Semiquinone glucoside derivative (SQGD) isolated from Bacillus sp. INM-1 protects against gamma radiation-induced oxidative stress

In the present study, radioprotective potential of Semiquinone glucoside derivative (SQGD) isolated from radioresistant bacterium Bacillus sp. INM-1 was evaluated. γ-Radiation induced protein carbonylation, plasmid DNA damage, enzyme functional impairment, lipid peroxidation, HO radicals generation and their protection by SQGD was assessed. As a result of SQGD treatment, significant inhibition (p<0.05) in protein carbonylation was observed with BSA. SQGD treatment was found to restore supercoiled (~70±3.21%) form of irradiated plasmid DNA against γ-irradiation. SQGD protects enzymes (EcoR1 and BamH1) against radiation-induced dysfunctioning. SQGD significantly inhibited (p<0.05) lipid peroxidation in liposomes, brain and liver homogenate. Higher HO(•) radicals-averting activity of SQGD was observed in the serum and liver homogenate of C57BL/6 mice against H2O2-induced oxidative stress. In conclusion, SQGD demonstrates excellent radical-scavenging activity towards bio-macromolecules in irradiated environment and can be developed as an ideal radioprotector against radiation-induced oxidative stress in future.

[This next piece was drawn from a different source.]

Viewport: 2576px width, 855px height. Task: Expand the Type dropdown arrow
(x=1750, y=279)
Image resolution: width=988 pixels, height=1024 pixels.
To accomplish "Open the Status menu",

A semiquinone glucoside derivative isolated from Bacillus sp. INM-1 provides protection against 5-fluorouracil-induced immunotoxicity

5-Fluorouracil (5-FU) is a widely used anti-cancer agent; however, it induces immunosuppression in patients undergoing a chemotherapy regime. The mode of action by which 5-FU induces immunosuppression is primarily via inhibition of hematopoietic growth factors. In the present study, immunoprotective effects of a semiquinone glucoside derivative (SQGD), a bacterial metabolite isolated from Bacillus sp. INM-1, were evaluated in a model of 5-FU-induced immunotoxicity in C57Bl/6 male mice. The evaluation was done by analyzing G-CSF, GM-CSF, and M-CSF expression in the serum, spleen, and bone marrow cells of the mice at different timepoints after 5-FU treatment. Mice received a single intraperitoneal injection of either 5-FU (75 mg/kg) alone, SQGD (50 mg/kg) alone, or SQGD 2 h prior to the 5-FU treatment. Control mice received saline vehicle only. The results demonstrated that 5-FU treatment significantly inhibited G-CSF, GM-CSF, and M-CSF expression in all three sites at all timepoints from 6-72 h post 5-FU. In SQGD treated mice, up-regulation of factor expression was observed in each compartment, and significantly so most often after 12 h. SQGD treatment prior to 5-FU administration to the mice significantly increased in all sites evaluated - relative to values in both control mice and 5-FU only-treated mice - G-CSF, M-CSF, and GM-CSF expression at almost every timepoint. The present findings suggest that SQGD provides protection against 5-FU-induced immunotoxicity in mice and could protect bone marrow progenitor cells against the effects of cytotoxic drugs used for treatment of cancer. The findings also suggested to us that SQGD is a potential immunomodulator and could protect hematopoiesis against toxic assault caused by anti-cancer drugs in the clinical setting.